GOAL OF THE EXERCISE — For every entry that follows, return the words exactly and omit any picture.

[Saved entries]
+ + + +

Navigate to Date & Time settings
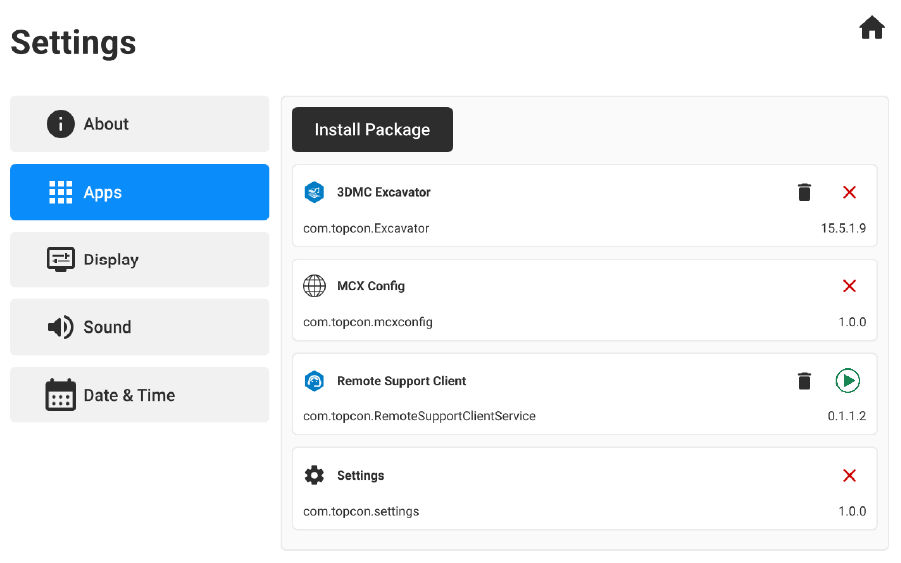Image resolution: width=901 pixels, height=563 pixels. point(139,395)
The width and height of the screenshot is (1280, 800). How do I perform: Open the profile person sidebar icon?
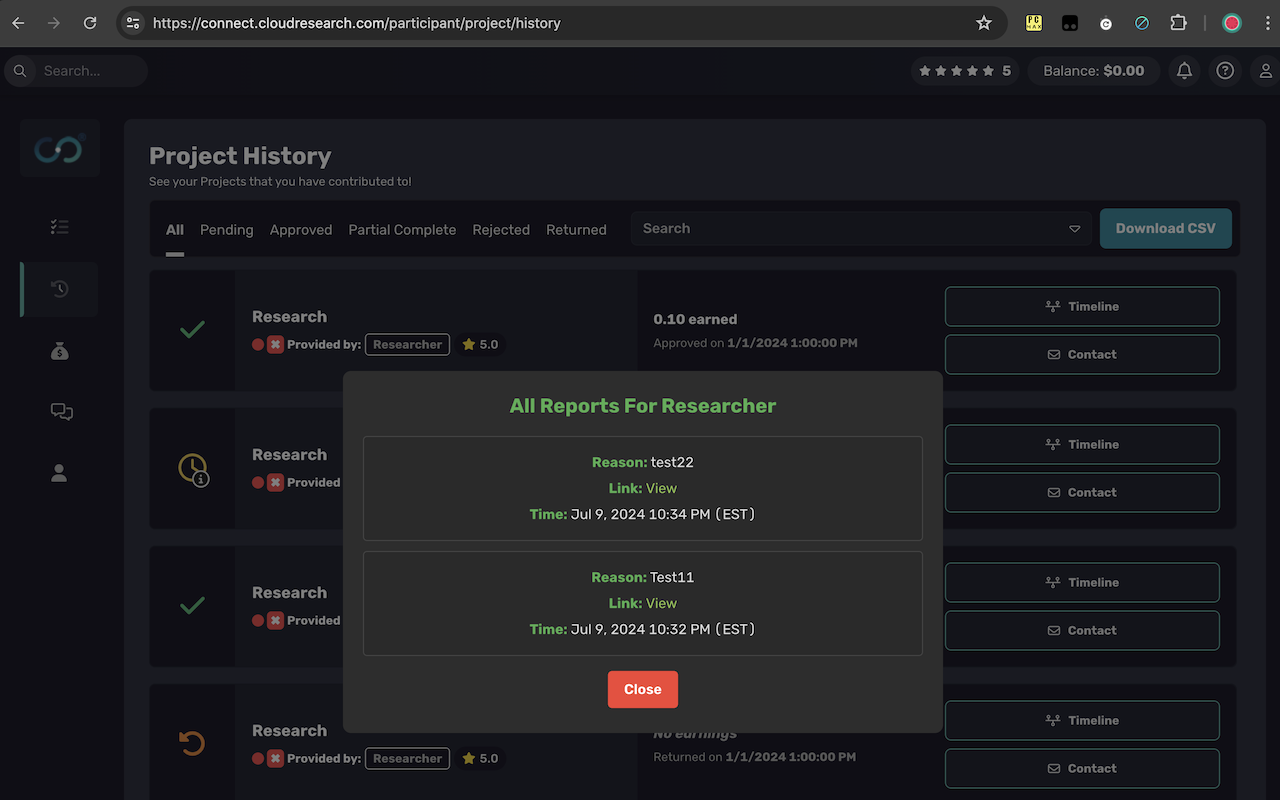pyautogui.click(x=59, y=473)
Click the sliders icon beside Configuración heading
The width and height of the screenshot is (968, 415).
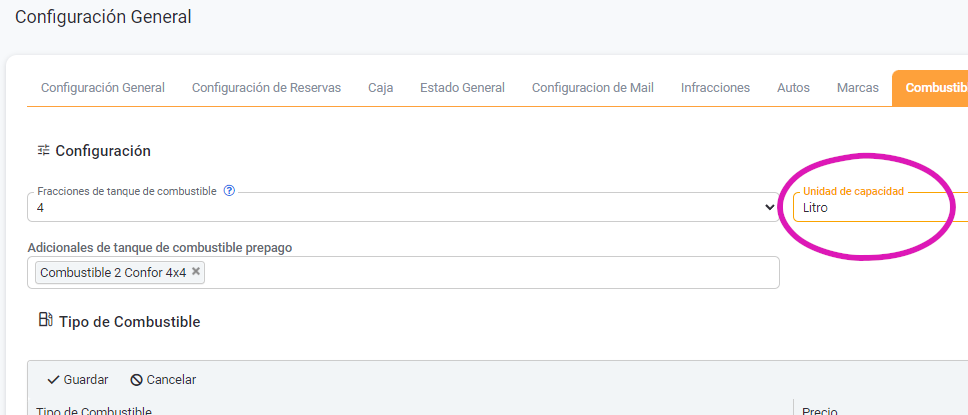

+ + + +

EXERCISE ANSWER —
Navigate to Date & Time settings
Image resolution: width=901 pixels, height=563 pixels. point(139,395)
The width and height of the screenshot is (1280, 800). How do I perform: Open the profile person sidebar icon?
pyautogui.click(x=59, y=473)
Click the sliders icon beside Configuración heading
The width and height of the screenshot is (968, 415).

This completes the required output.